**BRIEF:** Among the entries that follow, some lines contain the word "dropdown". Show all of them.

**RECORD SET:**
★ ★ ★

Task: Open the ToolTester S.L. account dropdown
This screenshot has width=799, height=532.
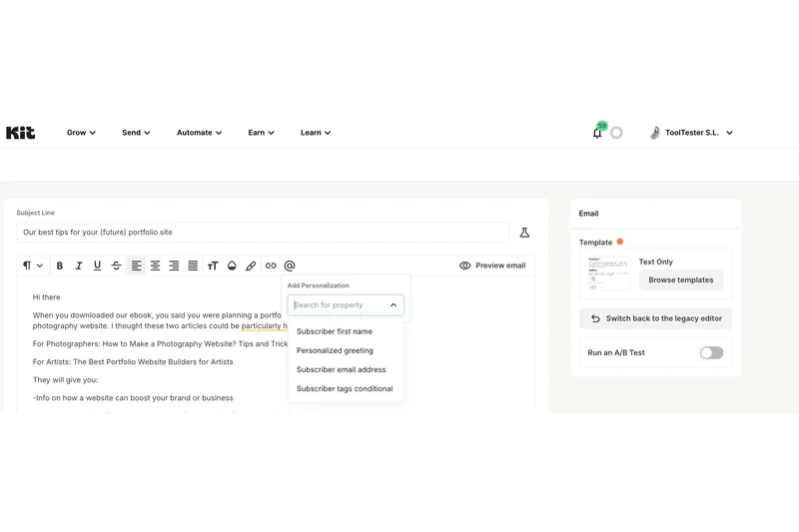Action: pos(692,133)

★ ★ ★

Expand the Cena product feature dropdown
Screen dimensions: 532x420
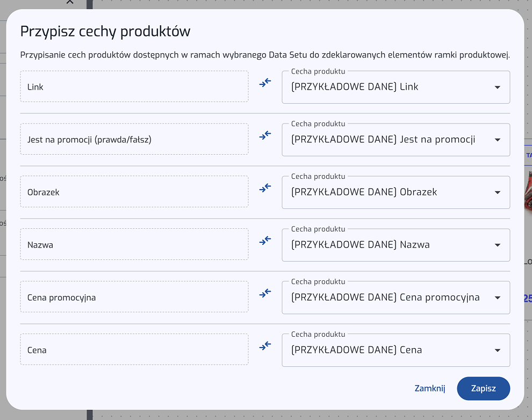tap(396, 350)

★ ★ ★

**REPLY:**
Task: Open the ToolTester S.L. account dropdown
Expand the Cena product feature dropdown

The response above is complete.